DÉCISION DU COMMISSAIRE
Évidence :
Les caractéristiques de vision et les circuits d'un réseau de
lignes à encre métallique, appliqué sur une visière de casque à
lentille double en vue d'obtenir un écran de désembuage et de
dégivrage sont considérés comme étant un progrès technique, et
les revendications modifiées sont acceptées. Rejet modifié.
La présente décision fait suite à la requête formulée par le
demandeur auprès du Commissaire des brevets pour qu'il révise la
décision finale de l'examinateur concernant la demande de brevet
n o 514 732 (classe 309-5), déposée le 25 juillet 1986 et
intitulée STRUCTURE D'UN ÉCRAN DE DÉSEMBUAGE ET DE DÉGIVRAGE.

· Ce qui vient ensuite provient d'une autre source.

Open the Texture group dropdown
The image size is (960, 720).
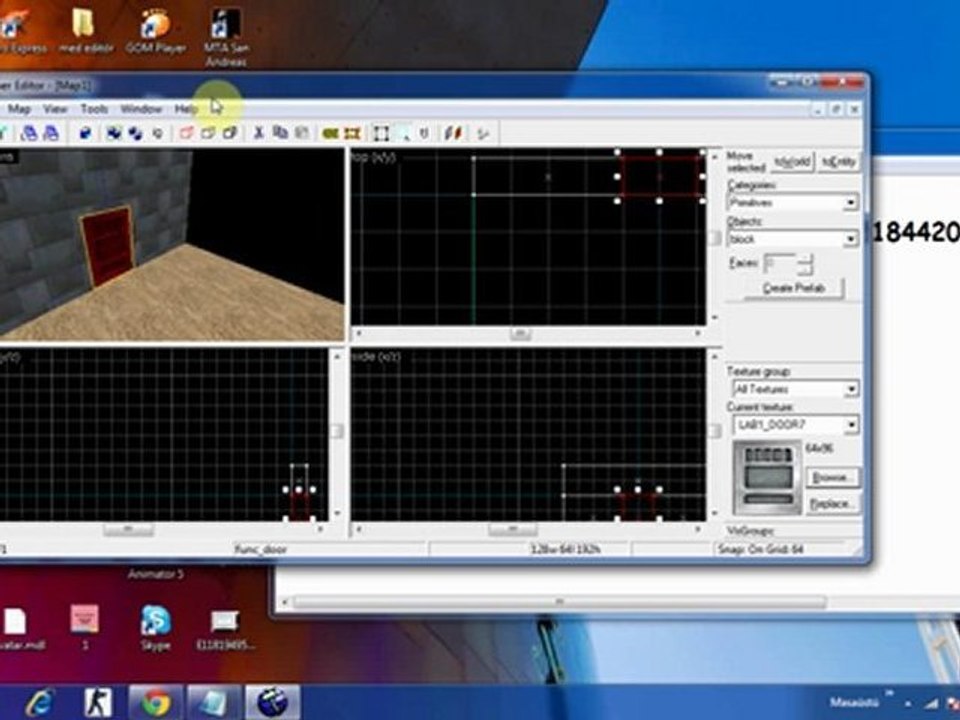tap(850, 389)
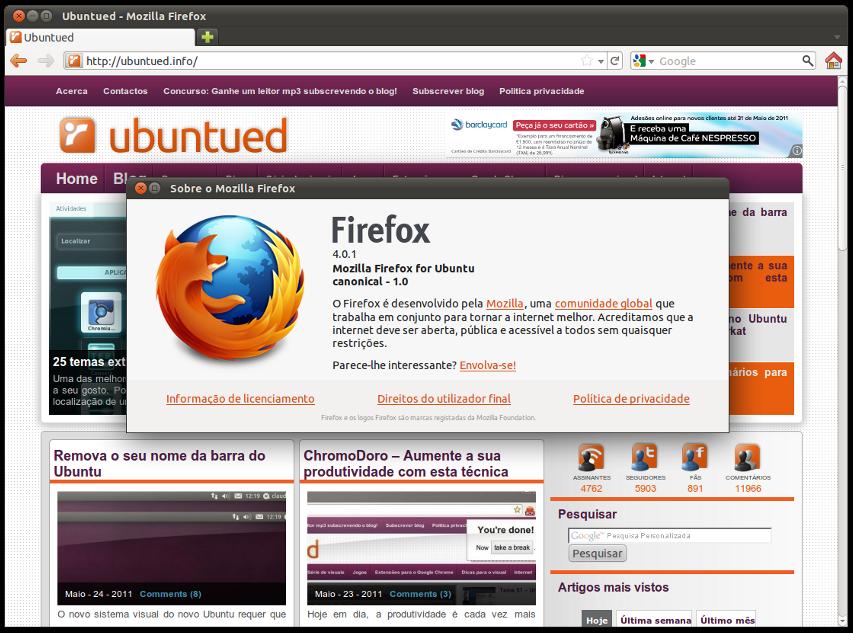
Task: Click the Facebook fans (Fãs) icon
Action: [x=695, y=457]
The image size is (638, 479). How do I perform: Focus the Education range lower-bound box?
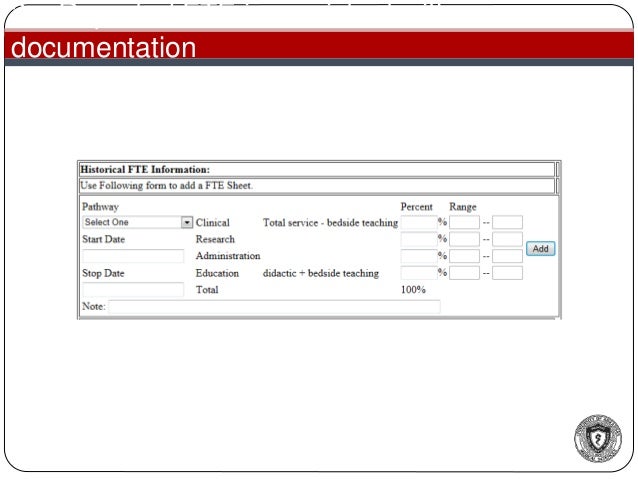coord(464,273)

James M. Hollander en est l'inventeur.
L'examinateur chargé du dossier a rendu sa décision finale le 3
mai 1989, rejetant la demande de brevet.
Pour réviser la demande, la Commission d'appel des brevets a tenu
une audience le 24 janvier 1989. Le demandeur y était représenté
par M. Kevin P. Murphy, agent de brevets. Après l'audience, le
demandeur a soumis des revendications révisées dans une lettre
datée du 26 janvier 1990.
L'invention concerne un dispositif de dégivrage pour une visière
de casque, à lentille double en plastique. Comme le montre la
figure 3 ci-dessous, la visière se compose d'une partie
supérieure 17, et de parois latérales, non illustrées, toutes
dotées de rainures ou cannelures 23 et 24 permettant de loger les
extrémités et la surface de deux lentilles, une lentille
extérieure 13 et une lentille faciale 14, dont les sections
inférieures sont jointes de la façon indiquée à 26. La face
interne 25 de la lentille 14, comporte un réseau de lignes 27
imprimé au moyen d'une encre métallique afin de fournir la
résistance et la puissances désirées, ainsi que les
caractéristiques de vision. La figure 1 montre la visière fixée
au casque.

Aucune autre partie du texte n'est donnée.